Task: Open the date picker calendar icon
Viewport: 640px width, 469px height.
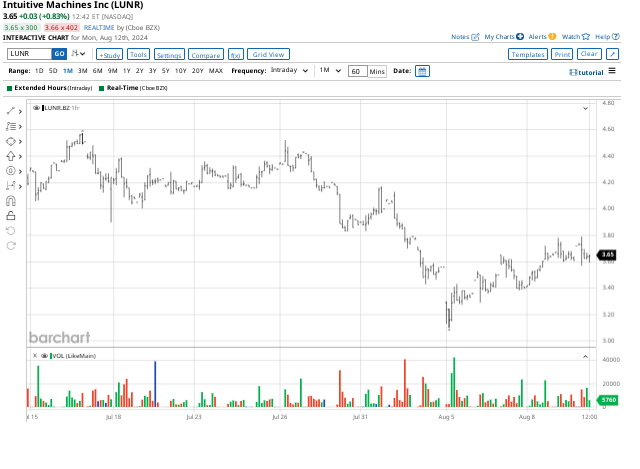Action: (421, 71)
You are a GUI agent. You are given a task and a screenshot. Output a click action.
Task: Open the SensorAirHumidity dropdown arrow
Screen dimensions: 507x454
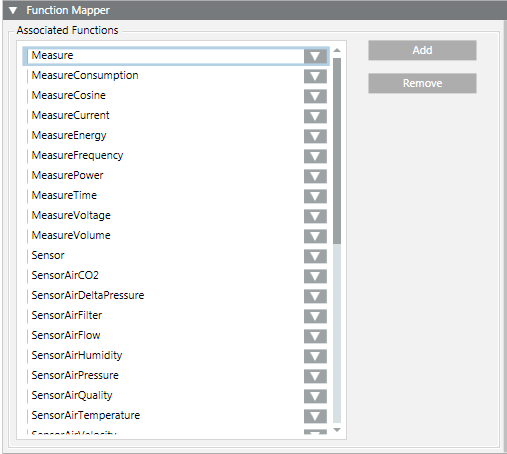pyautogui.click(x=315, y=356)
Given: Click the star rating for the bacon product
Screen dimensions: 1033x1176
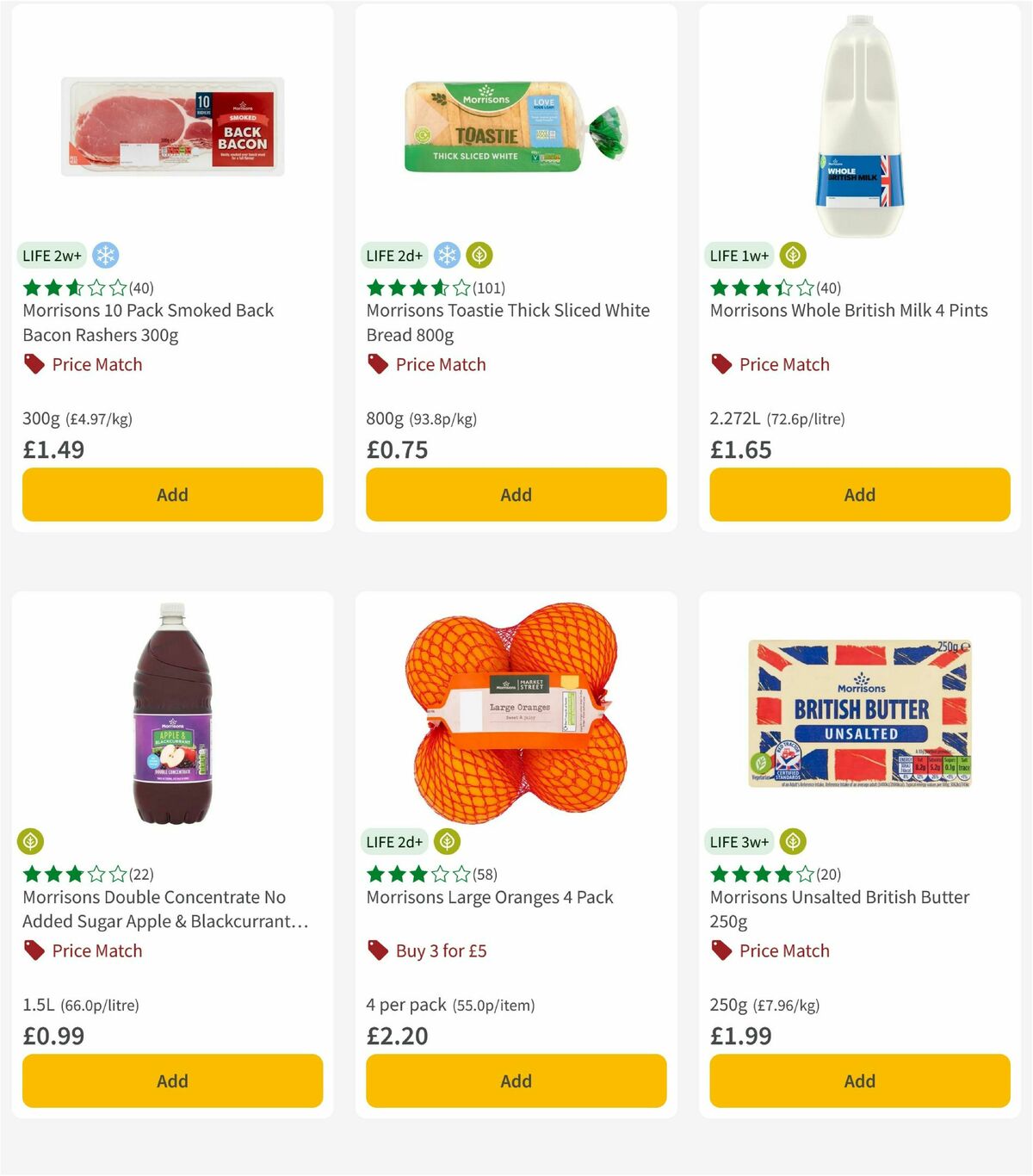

**ABOUT THIS TASK**
Output only the count of lines in the data containing "Open".

**RESPONSE TO THIS TASK**
2